▶ _TASK TO CARRY OUT_
Transcribe exactly, and only, the lines that fall between the line containing "Image resolution: width=644" and the last line of the material, both ends included, omitting any pictures.

─── DATA FOR THE TASK

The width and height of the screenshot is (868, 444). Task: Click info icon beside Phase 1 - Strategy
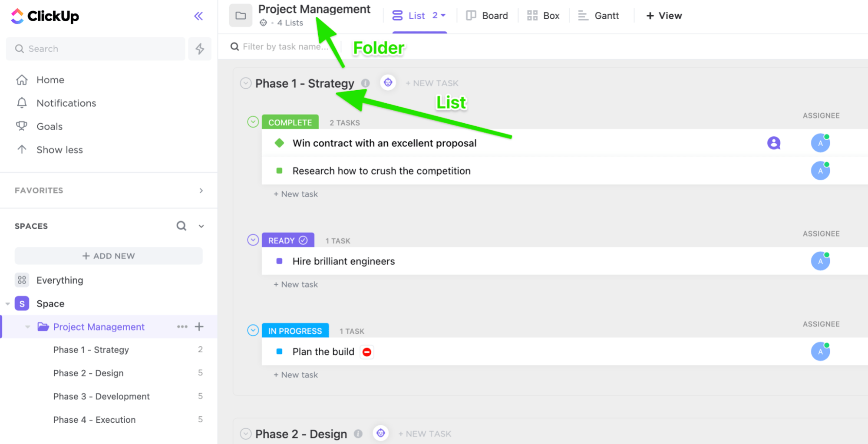click(x=366, y=83)
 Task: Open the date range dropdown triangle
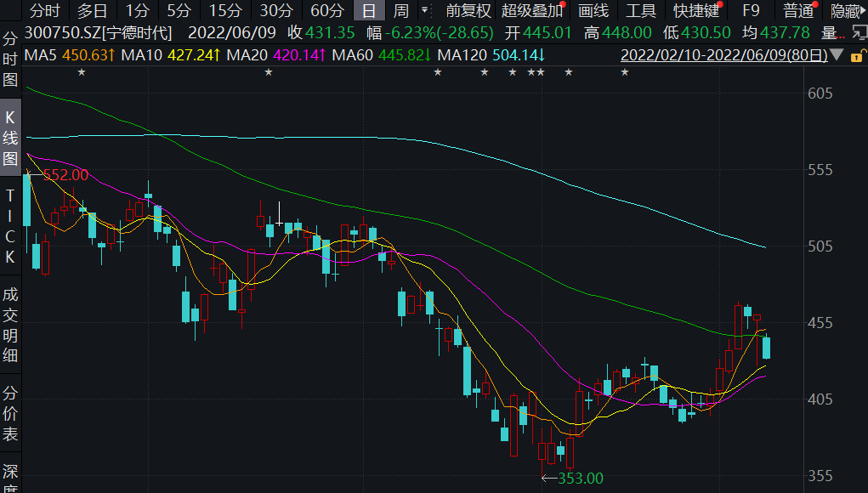(x=837, y=55)
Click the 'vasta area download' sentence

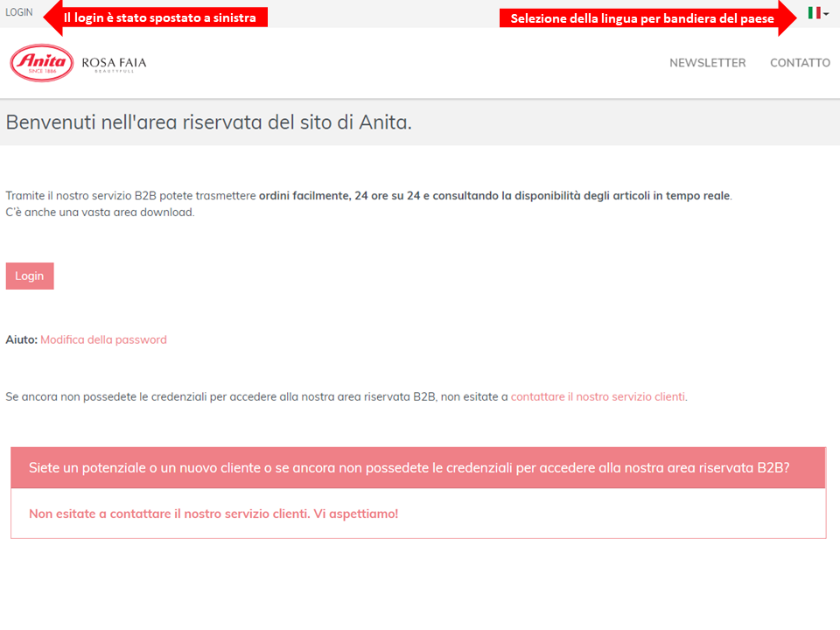point(100,212)
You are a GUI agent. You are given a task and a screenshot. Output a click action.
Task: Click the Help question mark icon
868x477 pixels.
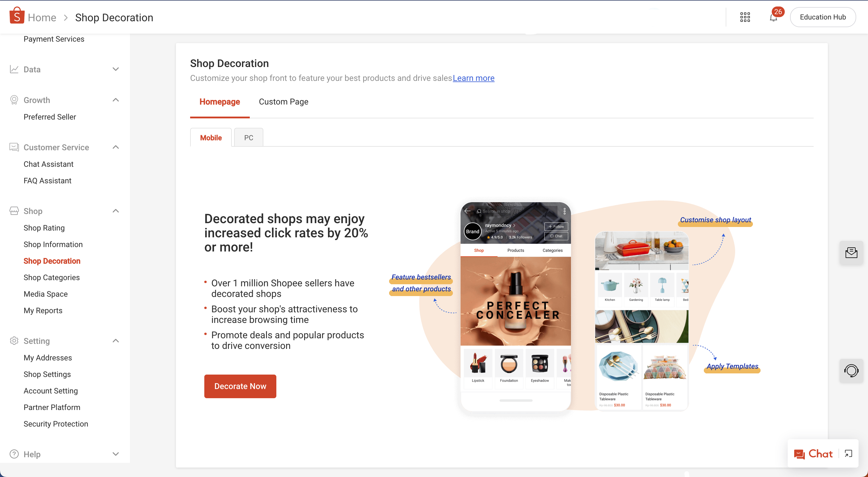click(x=14, y=454)
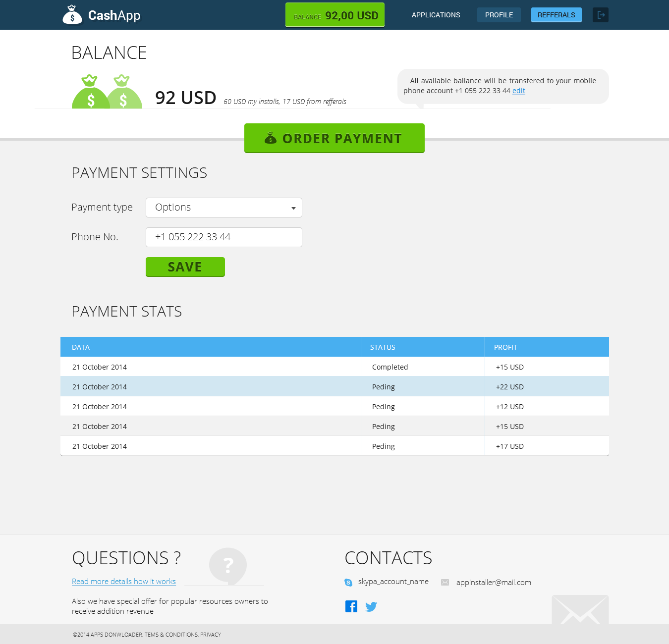Click the Phone No. input field
The height and width of the screenshot is (644, 669).
coord(223,237)
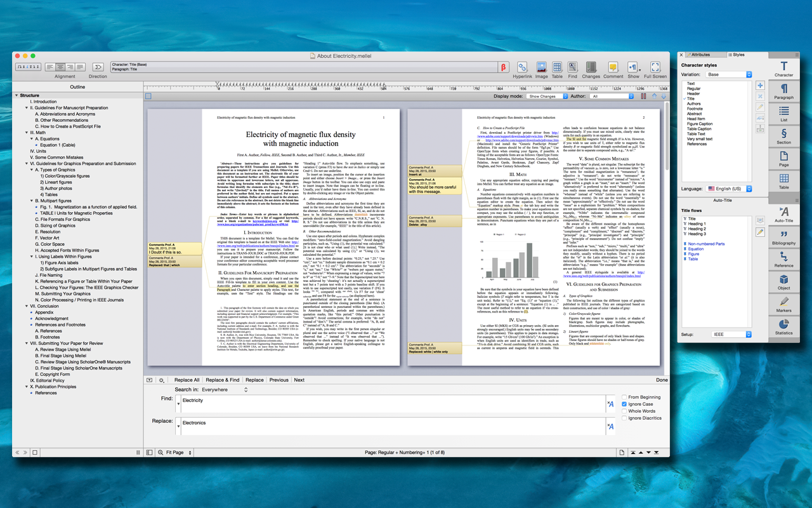Click the Insert Image toolbar icon
The width and height of the screenshot is (812, 508).
(x=541, y=68)
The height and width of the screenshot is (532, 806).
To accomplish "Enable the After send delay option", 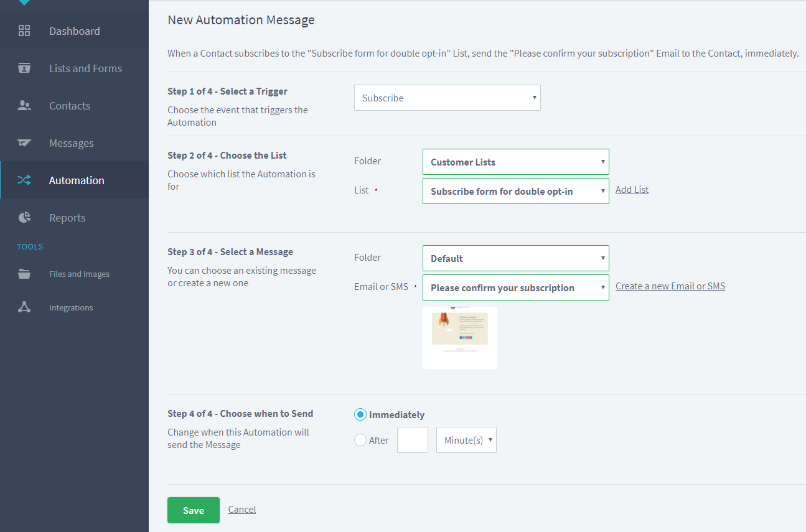I will [x=360, y=439].
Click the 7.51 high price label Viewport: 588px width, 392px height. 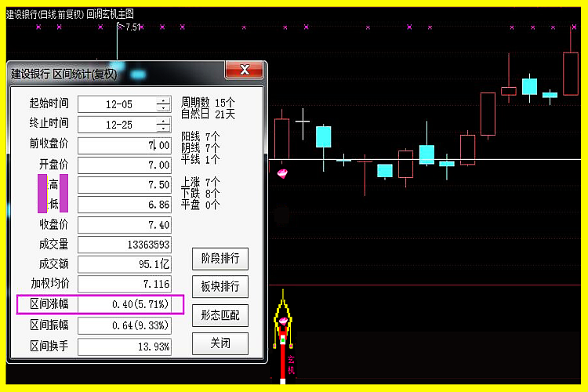coord(130,27)
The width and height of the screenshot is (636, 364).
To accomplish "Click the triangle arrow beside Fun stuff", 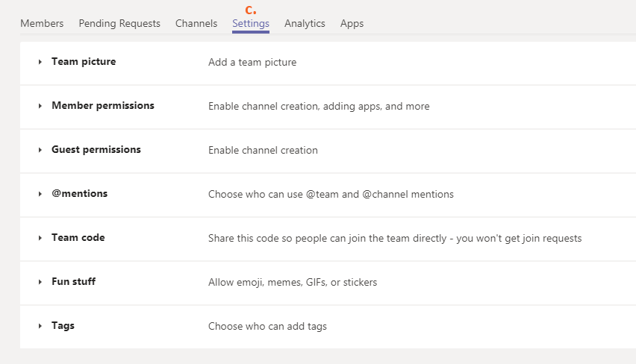I will coord(40,283).
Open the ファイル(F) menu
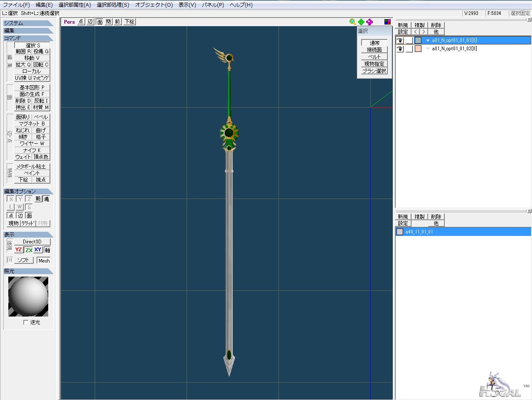 point(16,5)
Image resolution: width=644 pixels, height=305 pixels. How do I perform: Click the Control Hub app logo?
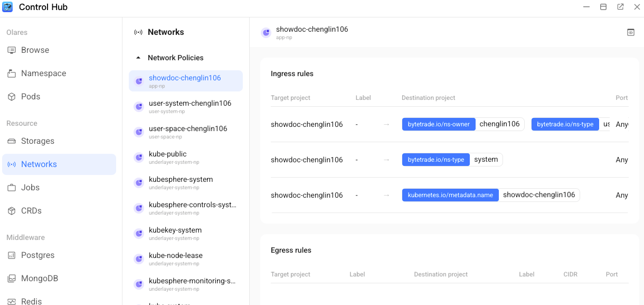point(7,7)
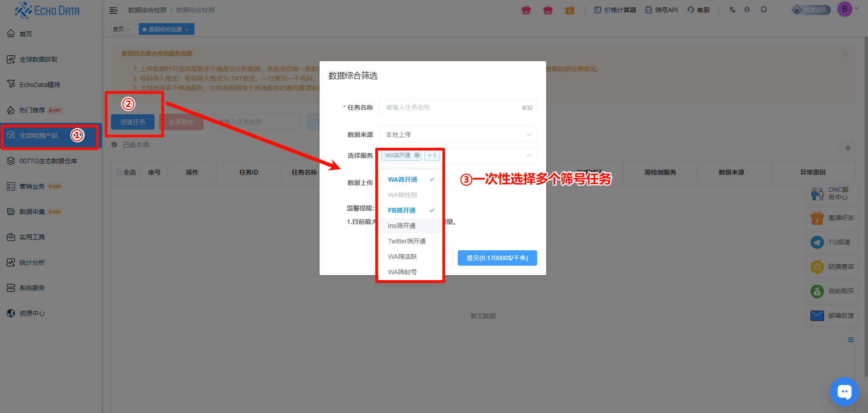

──────

▶ _WRITTEN RESPONSE_
Image resolution: width=644 pixels, height=305 pixels. How do I perform: Click the Control Hub app logo?
point(7,7)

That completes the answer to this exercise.